- TASK -
Retype these lines word for word, beginning at the first line and stopping after the line that contains "click(183, 209)".

- Item-finding lines -

==================================================

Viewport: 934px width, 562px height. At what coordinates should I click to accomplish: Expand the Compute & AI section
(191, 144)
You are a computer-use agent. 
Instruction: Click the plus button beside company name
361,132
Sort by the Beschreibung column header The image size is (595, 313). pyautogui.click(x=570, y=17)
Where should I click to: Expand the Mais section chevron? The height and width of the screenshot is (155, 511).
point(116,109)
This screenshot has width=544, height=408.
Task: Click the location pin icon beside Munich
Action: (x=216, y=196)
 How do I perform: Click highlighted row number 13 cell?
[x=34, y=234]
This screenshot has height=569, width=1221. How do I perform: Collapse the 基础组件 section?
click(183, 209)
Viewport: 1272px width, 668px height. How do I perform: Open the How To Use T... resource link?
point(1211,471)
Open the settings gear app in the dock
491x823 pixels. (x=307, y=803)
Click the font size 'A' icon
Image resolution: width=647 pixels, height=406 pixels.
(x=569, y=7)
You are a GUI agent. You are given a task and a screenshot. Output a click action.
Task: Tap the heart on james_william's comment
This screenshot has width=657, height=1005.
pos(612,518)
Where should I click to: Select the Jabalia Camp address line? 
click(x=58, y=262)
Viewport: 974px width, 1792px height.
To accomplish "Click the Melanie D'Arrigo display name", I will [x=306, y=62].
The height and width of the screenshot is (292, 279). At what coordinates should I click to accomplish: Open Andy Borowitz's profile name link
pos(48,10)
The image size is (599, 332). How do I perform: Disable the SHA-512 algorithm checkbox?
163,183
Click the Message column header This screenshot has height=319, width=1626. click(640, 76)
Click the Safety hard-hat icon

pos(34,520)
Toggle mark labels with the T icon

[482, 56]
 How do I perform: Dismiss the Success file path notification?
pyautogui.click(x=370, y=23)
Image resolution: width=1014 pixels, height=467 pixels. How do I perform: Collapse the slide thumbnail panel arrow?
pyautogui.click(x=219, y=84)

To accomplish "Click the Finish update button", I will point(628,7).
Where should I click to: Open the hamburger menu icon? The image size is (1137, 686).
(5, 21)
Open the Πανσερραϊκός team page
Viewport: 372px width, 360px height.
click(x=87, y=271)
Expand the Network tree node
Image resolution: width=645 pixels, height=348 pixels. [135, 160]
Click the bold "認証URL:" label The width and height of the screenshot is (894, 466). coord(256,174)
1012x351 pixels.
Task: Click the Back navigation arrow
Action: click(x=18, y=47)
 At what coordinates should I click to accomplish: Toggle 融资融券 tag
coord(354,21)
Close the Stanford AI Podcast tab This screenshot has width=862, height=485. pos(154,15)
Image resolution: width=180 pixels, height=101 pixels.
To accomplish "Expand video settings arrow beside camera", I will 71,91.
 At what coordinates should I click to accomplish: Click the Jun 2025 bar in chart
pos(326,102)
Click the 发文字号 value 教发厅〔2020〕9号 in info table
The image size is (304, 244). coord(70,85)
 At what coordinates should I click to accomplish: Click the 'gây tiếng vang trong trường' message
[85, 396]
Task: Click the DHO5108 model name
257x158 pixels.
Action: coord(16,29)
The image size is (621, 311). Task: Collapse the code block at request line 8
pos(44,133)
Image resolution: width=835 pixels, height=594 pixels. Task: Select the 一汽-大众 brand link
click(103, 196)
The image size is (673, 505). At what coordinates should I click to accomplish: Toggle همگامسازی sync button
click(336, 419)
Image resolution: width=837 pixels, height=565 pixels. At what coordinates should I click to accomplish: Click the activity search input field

==================================================

- THE ANSWER -
Viewport: 934px width, 562px height. At what coordinates should I click to accomplish: Expand the Compute & AI section
(191, 144)
You are a computer-use agent. 
Instruction: Click the plus button beside company name
361,132
Sort by the Beschreibung column header The image size is (595, 313). pyautogui.click(x=570, y=17)
Where should I click to: Expand the Mais section chevron? The height and width of the screenshot is (155, 511).
point(116,109)
This screenshot has width=544, height=408.
Task: Click the location pin icon beside Munich
Action: (x=216, y=196)
 How do I perform: Click highlighted row number 13 cell?
[x=34, y=234]
This screenshot has height=569, width=1221. How do I perform: Collapse the 基础组件 section?
click(183, 209)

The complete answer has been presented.